▶ _Provided entries_

►

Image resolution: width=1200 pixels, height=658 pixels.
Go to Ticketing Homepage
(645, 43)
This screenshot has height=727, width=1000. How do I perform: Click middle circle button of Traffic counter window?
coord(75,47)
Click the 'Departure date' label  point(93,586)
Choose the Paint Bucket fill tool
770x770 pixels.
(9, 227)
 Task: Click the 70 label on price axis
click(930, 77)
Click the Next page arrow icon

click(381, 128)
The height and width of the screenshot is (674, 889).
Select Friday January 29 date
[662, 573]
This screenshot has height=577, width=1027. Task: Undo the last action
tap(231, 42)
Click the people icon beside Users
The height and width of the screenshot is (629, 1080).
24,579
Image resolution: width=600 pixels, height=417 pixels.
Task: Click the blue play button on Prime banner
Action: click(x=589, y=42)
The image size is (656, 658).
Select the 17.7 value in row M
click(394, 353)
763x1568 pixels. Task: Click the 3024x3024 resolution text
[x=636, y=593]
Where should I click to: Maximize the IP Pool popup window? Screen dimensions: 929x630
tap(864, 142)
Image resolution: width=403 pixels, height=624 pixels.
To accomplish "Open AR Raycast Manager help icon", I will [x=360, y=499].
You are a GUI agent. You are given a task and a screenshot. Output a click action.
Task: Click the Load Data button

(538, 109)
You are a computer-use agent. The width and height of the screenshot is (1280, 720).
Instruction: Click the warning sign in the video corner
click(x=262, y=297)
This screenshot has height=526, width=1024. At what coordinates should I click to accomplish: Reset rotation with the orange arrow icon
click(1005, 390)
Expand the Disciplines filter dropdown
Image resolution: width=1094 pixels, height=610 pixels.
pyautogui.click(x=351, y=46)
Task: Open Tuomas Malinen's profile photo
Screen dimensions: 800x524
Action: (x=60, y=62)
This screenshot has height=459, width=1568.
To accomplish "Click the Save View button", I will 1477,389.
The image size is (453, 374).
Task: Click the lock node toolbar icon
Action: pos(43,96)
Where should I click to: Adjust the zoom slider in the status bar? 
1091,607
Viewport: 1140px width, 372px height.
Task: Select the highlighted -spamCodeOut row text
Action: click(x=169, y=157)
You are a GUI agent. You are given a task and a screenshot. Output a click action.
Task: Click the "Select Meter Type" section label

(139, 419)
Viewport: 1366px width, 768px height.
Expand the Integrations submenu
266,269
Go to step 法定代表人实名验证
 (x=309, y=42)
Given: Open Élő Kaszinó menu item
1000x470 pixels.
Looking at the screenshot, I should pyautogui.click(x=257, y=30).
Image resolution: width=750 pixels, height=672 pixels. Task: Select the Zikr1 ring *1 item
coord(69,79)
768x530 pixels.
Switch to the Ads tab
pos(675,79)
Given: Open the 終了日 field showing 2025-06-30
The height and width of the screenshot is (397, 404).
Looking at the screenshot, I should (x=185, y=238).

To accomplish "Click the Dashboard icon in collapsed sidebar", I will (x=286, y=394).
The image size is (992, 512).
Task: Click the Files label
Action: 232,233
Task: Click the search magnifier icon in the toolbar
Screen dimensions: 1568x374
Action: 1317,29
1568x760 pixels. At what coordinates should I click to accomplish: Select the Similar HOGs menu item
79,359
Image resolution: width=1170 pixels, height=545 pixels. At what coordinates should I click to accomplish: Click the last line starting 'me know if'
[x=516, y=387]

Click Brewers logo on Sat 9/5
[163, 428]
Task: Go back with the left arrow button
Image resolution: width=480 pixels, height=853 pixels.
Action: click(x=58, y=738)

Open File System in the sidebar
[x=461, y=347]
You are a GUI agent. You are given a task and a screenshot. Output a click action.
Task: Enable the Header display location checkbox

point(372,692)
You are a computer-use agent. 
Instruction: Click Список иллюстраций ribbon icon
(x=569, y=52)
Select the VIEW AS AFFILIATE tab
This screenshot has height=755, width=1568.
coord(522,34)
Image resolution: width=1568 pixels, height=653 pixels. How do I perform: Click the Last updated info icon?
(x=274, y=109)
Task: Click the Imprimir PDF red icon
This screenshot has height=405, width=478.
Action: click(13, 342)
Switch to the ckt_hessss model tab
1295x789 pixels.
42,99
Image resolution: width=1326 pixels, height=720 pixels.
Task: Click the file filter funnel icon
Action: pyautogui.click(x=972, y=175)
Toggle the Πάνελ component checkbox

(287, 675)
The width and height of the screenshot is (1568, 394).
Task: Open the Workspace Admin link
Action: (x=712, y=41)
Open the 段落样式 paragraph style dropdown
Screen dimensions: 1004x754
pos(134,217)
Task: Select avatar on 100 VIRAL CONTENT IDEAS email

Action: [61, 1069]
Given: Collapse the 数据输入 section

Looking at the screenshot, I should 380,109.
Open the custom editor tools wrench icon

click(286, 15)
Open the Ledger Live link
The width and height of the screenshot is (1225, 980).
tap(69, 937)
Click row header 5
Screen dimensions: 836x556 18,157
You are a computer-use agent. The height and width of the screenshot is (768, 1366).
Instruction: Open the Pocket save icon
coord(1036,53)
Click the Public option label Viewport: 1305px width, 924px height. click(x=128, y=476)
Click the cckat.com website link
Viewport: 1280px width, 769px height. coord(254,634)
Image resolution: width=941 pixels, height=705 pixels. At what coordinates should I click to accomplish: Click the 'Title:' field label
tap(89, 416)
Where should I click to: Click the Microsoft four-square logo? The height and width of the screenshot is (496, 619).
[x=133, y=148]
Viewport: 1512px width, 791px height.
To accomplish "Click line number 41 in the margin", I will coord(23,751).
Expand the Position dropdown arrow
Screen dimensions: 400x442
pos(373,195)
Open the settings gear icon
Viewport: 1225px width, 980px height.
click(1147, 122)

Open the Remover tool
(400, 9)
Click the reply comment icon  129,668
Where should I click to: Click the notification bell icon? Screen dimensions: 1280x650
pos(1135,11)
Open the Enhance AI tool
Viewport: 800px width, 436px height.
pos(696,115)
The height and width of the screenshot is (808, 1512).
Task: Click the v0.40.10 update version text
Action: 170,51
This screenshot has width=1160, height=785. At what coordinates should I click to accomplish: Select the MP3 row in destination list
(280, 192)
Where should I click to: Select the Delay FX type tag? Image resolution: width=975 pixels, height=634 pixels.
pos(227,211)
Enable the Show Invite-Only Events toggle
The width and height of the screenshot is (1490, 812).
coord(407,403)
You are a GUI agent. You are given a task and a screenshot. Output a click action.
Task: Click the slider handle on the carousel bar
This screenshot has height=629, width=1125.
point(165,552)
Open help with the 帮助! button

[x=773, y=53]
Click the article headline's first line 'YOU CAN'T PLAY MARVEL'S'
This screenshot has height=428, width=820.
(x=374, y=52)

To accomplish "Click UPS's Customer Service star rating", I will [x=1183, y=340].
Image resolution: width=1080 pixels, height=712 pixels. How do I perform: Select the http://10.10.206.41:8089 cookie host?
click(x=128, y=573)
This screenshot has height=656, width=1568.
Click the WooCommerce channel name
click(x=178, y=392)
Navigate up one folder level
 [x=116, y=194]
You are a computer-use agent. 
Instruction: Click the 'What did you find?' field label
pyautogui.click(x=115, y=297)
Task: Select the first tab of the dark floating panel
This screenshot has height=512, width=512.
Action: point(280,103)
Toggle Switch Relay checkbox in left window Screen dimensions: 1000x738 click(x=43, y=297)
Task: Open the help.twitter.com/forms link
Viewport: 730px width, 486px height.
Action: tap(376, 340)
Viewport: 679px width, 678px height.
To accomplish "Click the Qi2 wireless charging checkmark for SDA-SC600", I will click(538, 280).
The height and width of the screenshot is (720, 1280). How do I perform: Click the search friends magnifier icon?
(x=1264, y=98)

◄

▶ _Work to complete_
Could you reproduce the data above exactly as given?

▶ _Output of the exercise_
Image resolution: width=1200 pixels, height=658 pixels.
Go to Ticketing Homepage
(645, 43)
This screenshot has height=727, width=1000. How do I perform: Click middle circle button of Traffic counter window?
coord(75,47)
Click the 'Departure date' label  point(93,586)
Choose the Paint Bucket fill tool
770x770 pixels.
(9, 227)
 Task: Click the 70 label on price axis
click(930, 77)
Click the Next page arrow icon

click(381, 128)
The height and width of the screenshot is (674, 889).
Select Friday January 29 date
[662, 573]
This screenshot has height=577, width=1027. Task: Undo the last action
tap(231, 42)
Click the people icon beside Users
The height and width of the screenshot is (629, 1080).
24,579
Image resolution: width=600 pixels, height=417 pixels.
Task: Click the blue play button on Prime banner
Action: click(x=589, y=42)
The image size is (656, 658).
Select the 17.7 value in row M
click(394, 353)
763x1568 pixels. Task: Click the 3024x3024 resolution text
[x=636, y=593]
Where should I click to: Maximize the IP Pool popup window? Screen dimensions: 929x630
tap(864, 142)
Image resolution: width=403 pixels, height=624 pixels.
To accomplish "Open AR Raycast Manager help icon", I will [x=360, y=499].
You are a GUI agent. You are given a task and a screenshot. Output a click action.
Task: Click the Load Data button

(538, 109)
You are a computer-use agent. The width and height of the screenshot is (1280, 720).
Instruction: Click the warning sign in the video corner
click(x=262, y=297)
This screenshot has height=526, width=1024. At what coordinates should I click to accomplish: Reset rotation with the orange arrow icon
click(1005, 390)
Expand the Disciplines filter dropdown
Image resolution: width=1094 pixels, height=610 pixels.
pyautogui.click(x=351, y=46)
Task: Open Tuomas Malinen's profile photo
Screen dimensions: 800x524
Action: (x=60, y=62)
This screenshot has height=459, width=1568.
To accomplish "Click the Save View button", I will 1477,389.
The image size is (453, 374).
Task: Click the lock node toolbar icon
Action: pos(43,96)
Where should I click to: Adjust the zoom slider in the status bar? 
1091,607
Viewport: 1140px width, 372px height.
Task: Select the highlighted -spamCodeOut row text
Action: click(x=169, y=157)
You are a GUI agent. You are given a task and a screenshot. Output a click action.
Task: Click the "Select Meter Type" section label

(139, 419)
Viewport: 1366px width, 768px height.
Expand the Integrations submenu
266,269
Go to step 法定代表人实名验证
 (x=309, y=42)
Given: Open Élő Kaszinó menu item
1000x470 pixels.
Looking at the screenshot, I should pyautogui.click(x=257, y=30).
Image resolution: width=750 pixels, height=672 pixels. Task: Select the Zikr1 ring *1 item
coord(69,79)
768x530 pixels.
Switch to the Ads tab
pos(675,79)
Given: Open the 終了日 field showing 2025-06-30
The height and width of the screenshot is (397, 404).
Looking at the screenshot, I should (x=185, y=238).

To accomplish "Click the Dashboard icon in collapsed sidebar", I will (x=286, y=394).
The image size is (992, 512).
Task: Click the Files label
Action: 232,233
Task: Click the search magnifier icon in the toolbar
Screen dimensions: 1568x374
Action: 1317,29
1568x760 pixels. At what coordinates should I click to accomplish: Select the Similar HOGs menu item
79,359
Image resolution: width=1170 pixels, height=545 pixels. At what coordinates should I click to accomplish: Click the last line starting 'me know if'
[x=516, y=387]

Click Brewers logo on Sat 9/5
[163, 428]
Task: Go back with the left arrow button
Image resolution: width=480 pixels, height=853 pixels.
Action: click(x=58, y=738)

Open File System in the sidebar
[x=461, y=347]
You are a GUI agent. You are given a task and a screenshot. Output a click action.
Task: Enable the Header display location checkbox

point(372,692)
You are a computer-use agent. 
Instruction: Click Список иллюстраций ribbon icon
(x=569, y=52)
Select the VIEW AS AFFILIATE tab
This screenshot has height=755, width=1568.
coord(522,34)
Image resolution: width=1568 pixels, height=653 pixels. How do I perform: Click the Last updated info icon?
(x=274, y=109)
Task: Click the Imprimir PDF red icon
This screenshot has height=405, width=478.
Action: click(13, 342)
Switch to the ckt_hessss model tab
1295x789 pixels.
42,99
Image resolution: width=1326 pixels, height=720 pixels.
Task: Click the file filter funnel icon
Action: pyautogui.click(x=972, y=175)
Toggle the Πάνελ component checkbox

(287, 675)
The width and height of the screenshot is (1568, 394).
Task: Open the Workspace Admin link
Action: (x=712, y=41)
Open the 段落样式 paragraph style dropdown
Screen dimensions: 1004x754
pos(134,217)
Task: Select avatar on 100 VIRAL CONTENT IDEAS email

Action: [61, 1069]
Given: Collapse the 数据输入 section

Looking at the screenshot, I should 380,109.
Open the custom editor tools wrench icon

click(286, 15)
Open the Ledger Live link
The width and height of the screenshot is (1225, 980).
tap(69, 937)
Click row header 5
Screen dimensions: 836x556 18,157
You are a computer-use agent. The height and width of the screenshot is (768, 1366).
Instruction: Open the Pocket save icon
coord(1036,53)
Click the Public option label Viewport: 1305px width, 924px height. click(x=128, y=476)
Click the cckat.com website link
Viewport: 1280px width, 769px height. coord(254,634)
Image resolution: width=941 pixels, height=705 pixels. At what coordinates should I click to accomplish: Click the 'Title:' field label
tap(89, 416)
Where should I click to: Click the Microsoft four-square logo? The height and width of the screenshot is (496, 619).
[x=133, y=148]
Viewport: 1512px width, 791px height.
To accomplish "Click line number 41 in the margin", I will coord(23,751).
Expand the Position dropdown arrow
Screen dimensions: 400x442
pos(373,195)
Open the settings gear icon
Viewport: 1225px width, 980px height.
click(1147, 122)

Open the Remover tool
(400, 9)
Click the reply comment icon  129,668
Where should I click to: Click the notification bell icon? Screen dimensions: 1280x650
pos(1135,11)
Open the Enhance AI tool
Viewport: 800px width, 436px height.
pos(696,115)
The height and width of the screenshot is (808, 1512).
Task: Click the v0.40.10 update version text
Action: 170,51
This screenshot has width=1160, height=785. At what coordinates should I click to accomplish: Select the MP3 row in destination list
(280, 192)
Where should I click to: Select the Delay FX type tag? Image resolution: width=975 pixels, height=634 pixels.
pos(227,211)
Enable the Show Invite-Only Events toggle
The width and height of the screenshot is (1490, 812).
coord(407,403)
You are a GUI agent. You are given a task and a screenshot. Output a click action.
Task: Click the slider handle on the carousel bar
This screenshot has height=629, width=1125.
point(165,552)
Open help with the 帮助! button

[x=773, y=53]
Click the article headline's first line 'YOU CAN'T PLAY MARVEL'S'
This screenshot has height=428, width=820.
(x=374, y=52)

To accomplish "Click UPS's Customer Service star rating", I will [x=1183, y=340].
Image resolution: width=1080 pixels, height=712 pixels. How do I perform: Select the http://10.10.206.41:8089 cookie host?
click(x=128, y=573)
This screenshot has height=656, width=1568.
Click the WooCommerce channel name
click(x=178, y=392)
Navigate up one folder level
 [x=116, y=194]
You are a computer-use agent. 
Instruction: Click the 'What did you find?' field label
pyautogui.click(x=115, y=297)
Task: Select the first tab of the dark floating panel
This screenshot has height=512, width=512.
Action: point(280,103)
Toggle Switch Relay checkbox in left window Screen dimensions: 1000x738 click(x=43, y=297)
Task: Open the help.twitter.com/forms link
Viewport: 730px width, 486px height.
Action: tap(376, 340)
Viewport: 679px width, 678px height.
To accomplish "Click the Qi2 wireless charging checkmark for SDA-SC600", I will click(538, 280).
The height and width of the screenshot is (720, 1280). How do I perform: Click the search friends magnifier icon?
(x=1264, y=98)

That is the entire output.